Pemprov Sumsel Ambil Alih Pembangunan Pasar Cinde, PT Magna Beatum Diputus Kontrak

Kondisi bagian asli bangunan Pasar Cinde yang masih dipertahankan. (ist/rmolsumsel.id)
Kondisi bagian asli bangunan Pasar Cinde yang masih dipertahankan. (ist/rmolsumsel.id)

Kontrak pembangunan pasar Cinde antara Pemprov Sumsel dengan PT Magna Beatum akhirnya berakhir. Rencananya proses pembangunan akan diambil alih oleh Pemprov Sumsel.


Hal ini diungkapkan oleh Gubernur Sumsel Herman Deru saat dibincangi Kantor Berita RMOL Sumsel, Jumat (17/6).

“Kontraknya (PT Magna Beatum) sudah kami putus. Sekarang kami ambil alih,” ujar Herman Deru.

Dia menjelaskan, pembangunan pasar bersejarah yang telah berstatus cagar budaya ini akan dibangun kembali 2023 mendatang. Apakah kelanjutan pembangunannya akan kembali melibatkan pihak ketiga lainnya.

“Kami yang akan membangunkannya. Bila perlu menggunakan APBD. Sebab, kasihan pedagang. Mereka sudah menunggu lama pembangunan ini,” bebernya.

Terpisah, Wakil Gubernur Sumsel, Mawardi Yahya mengatakan, pengakhiran perjanjian kerjasama tersebut melalui surat Gubernur Sumsel Nomor 511.2/0520/BPKAD/2022 tanggal 25 Februari 2022. Selain itu, diperkuat dengan Permohonan Pembatalan Sertifikat hak Guna Bangunan Nomor 575 atas Nama PT. Magna Beatum kepada Menteri Agraria dan Tata Ruang / Badan Pertanahan Nasional (ATR/BPN).

“Sudah ada pengakhiran kerjasama dengan PT Magna Beatum terkait pembangunan Pasar Cinde,” kata Mawardi dalam Rapat Paripurna DPRD Sumatera Selatan (Sumsel) dengan agenda Jawaban Gubernur Sumsel terhadap pemandangan umum Fraksi-Fraksi DPRD Sumsel  atas penjelasan Gubernur Sumsel terhadap Raperda tentang Pertanggungjawaban Pelaksanaan APBD Provinsi Sumsel tahun anggaran 2021, dikutip dari Kantor Berita RMOL Sumsel Jumat (17/6).

Selain Pasar Cinde, Pemprov juga tengah melakukan proses addendum kerjasama untuk menetapkan besaran kontribusi pengelolaan lahan Palembang Square dengan PT Bayu Jaya Lestari Sukses.

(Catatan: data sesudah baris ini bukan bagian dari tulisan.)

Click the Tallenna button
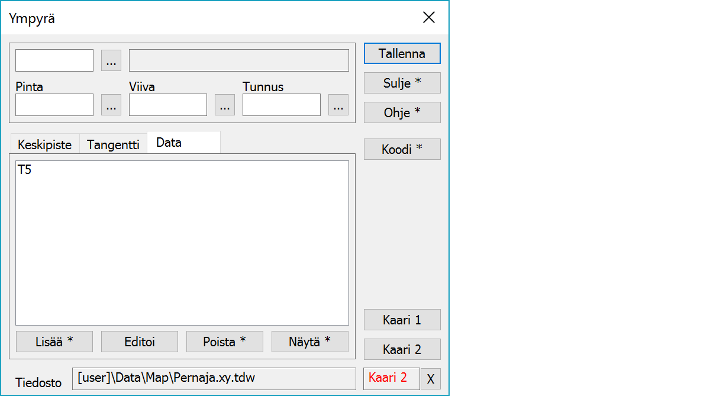Screen dimensions: 710x396 402,53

Bangun Ulang Pasar Cinde Diperkirakan Habiskan Anggaran Rp250 Miliar

Pemprov tampaknya serius untuk membangun ulang Pasar Cinde, pasca diputuskannya kontrak kerjasama dengan PT Magna Beatum. Bahkan, Pemprov Sumsel melalui Dinas Pekerjaan Umum Perumahan dan Permukiman (PU Perkim) telah memiliki konsep pembangunan pasar yang akan diusung.

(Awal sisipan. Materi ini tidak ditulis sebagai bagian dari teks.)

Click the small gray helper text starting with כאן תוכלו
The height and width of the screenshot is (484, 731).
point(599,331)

“Kita tetap mempertahankan ciri khas tiang cendawan,” kata Kepala Dinas PU Perkim Sumsel, Basyaruddin Akhmad saat dibincangi.

Meski begitu, pihaknya tetap memberikan sentuhan modern terhadap bangunannya dengan membangun sky bridge yang menghubungkan pasar dan Stasiun LRT Sumsel. Di bagian belakang pasar juga akan dibangun area publik dan pelataran parkir sehingga akan jauh lebih nyaman untuk disinggahi.

“Untuk anggaran, perkiraannya sekitar Rp250 miliar. Rencananya proses pembangunannya akan dimulai tahun depan,” tegasnya.

Wali Kota Palembang, Harnojoyo mengapresisi  rencana pembangunan Pasar Cinde. Menurutnya, langkah itu adalah terobosan yang sangat baik. Pasar Cinde merupakan wajah kota Palembang, jika ada rencana pembangunan harus diselesaikan dengan cepat diselesikan.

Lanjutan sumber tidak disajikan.